[Start SELECTED EXCERPT]

Re: [LARTC] full policy routing

Linux Advanced Routing and Traffic Control

[Date Prev][Date Next][Thread Prev][Thread Next][Date Index][Thread Index]

 



hello again martin, i sat down and kind of figured it out, all i have
to do now is to write some flashy bash script like you did ;)

this is what i got:

routing tables
	main: 		all routes
	prohibit:	prohibit 0/0
rules

	from defined1 -> 192.168.1/24	lookup main
	from defined2 -> 192.168.1/24	lookup main
	...
	from definedN -> 192.168.1/24	lookup main
	from 192.168.1/24 -> x		lookup main
	from x -> 192.168.1/24		lookup main
	from x -> x			lookup prohibit

where x here is an undefined network.

the thing is now to really get it straigh with the prio in the rules.

if you are able to, i would like a comment on it.

thanks, 
tomas


On Tue, Feb 18, 2003 at 07:01:52PM -0600, Martin A. Brown wrote:
>  : what i have is an internal router that transports data from ten
>  : different defined networks and of course "internet traffic". one of
>  : these defined networks is our lan 192.168.1/24.

[End SELECTED EXCERPT]

- SET TASKS -
A) In the mailing-list post, how many defined networks does the internal router transport data from?
B) List every navigation link shown in brackets at the top of the mailing-list post.

[Start DATA BLOCK]

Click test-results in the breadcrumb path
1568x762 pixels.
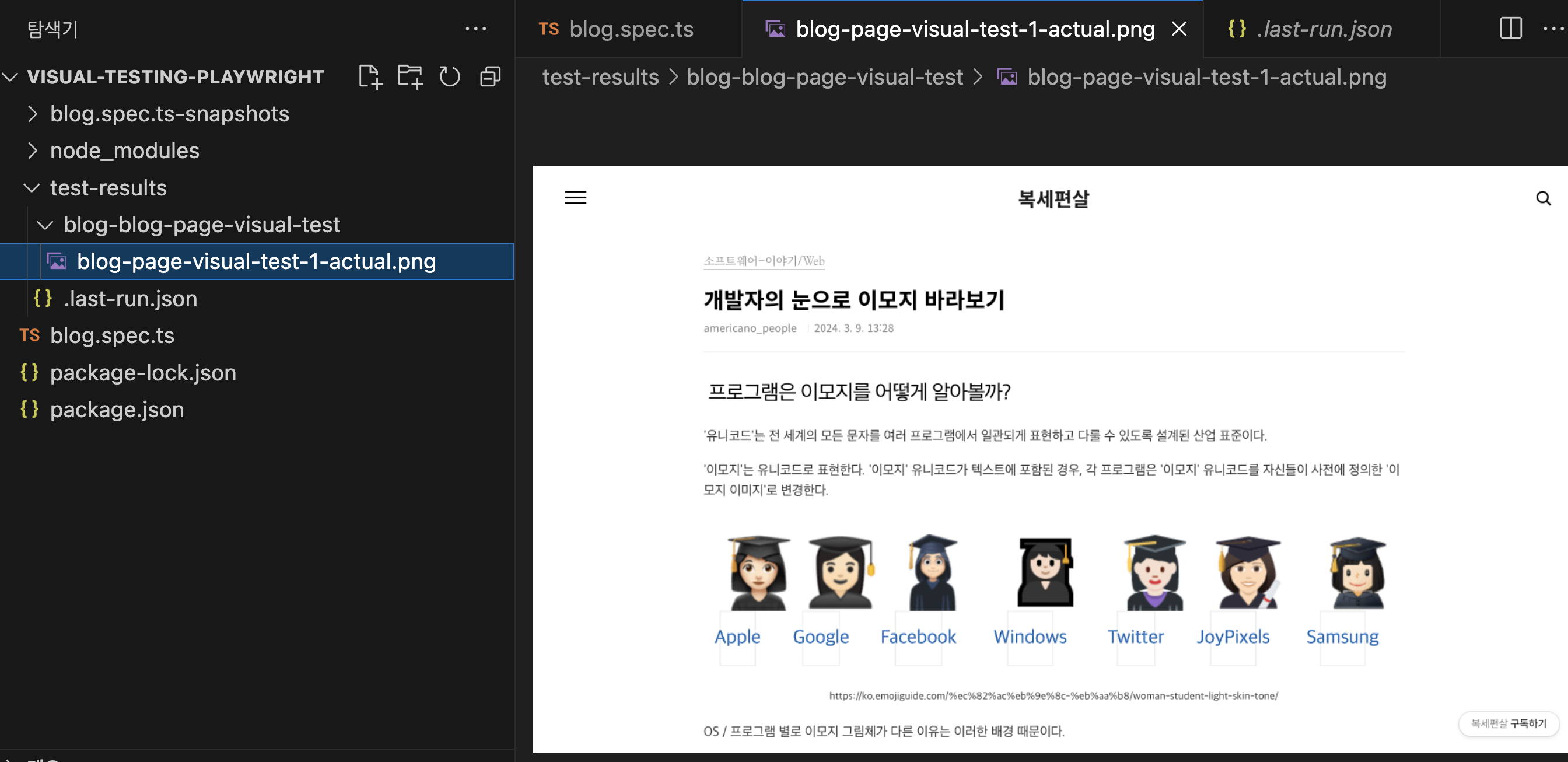[x=600, y=76]

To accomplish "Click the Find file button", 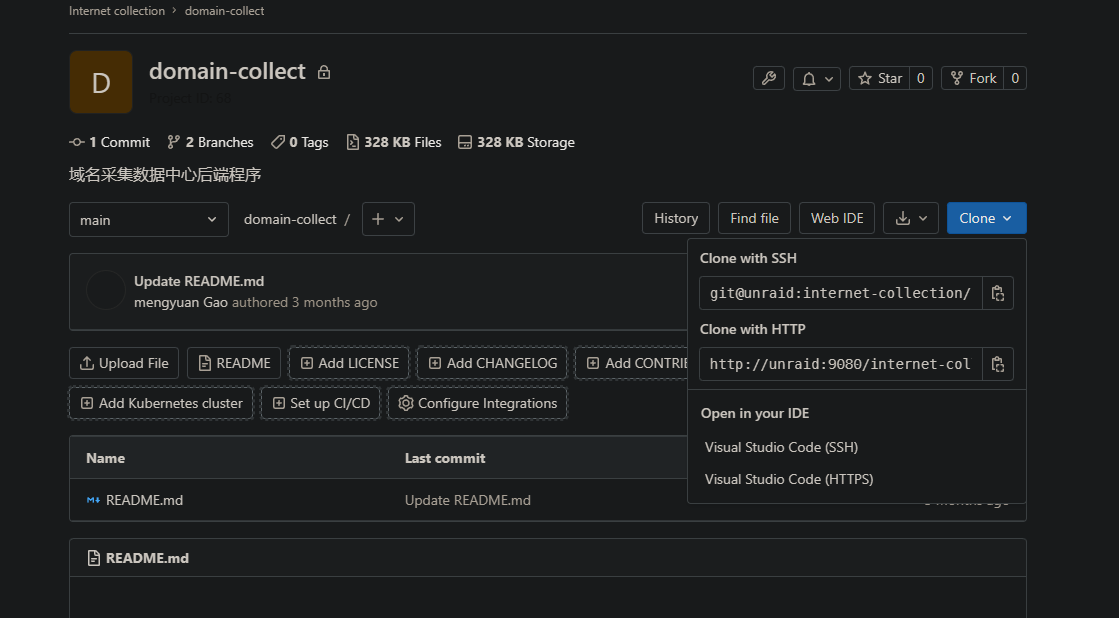I will click(x=754, y=218).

[End DATA BLOCK]

- TASK RESPONSES -
A) Ten.

B) Date Prev, Date Next, Thread Prev, Thread Next, Date Index, Thread Index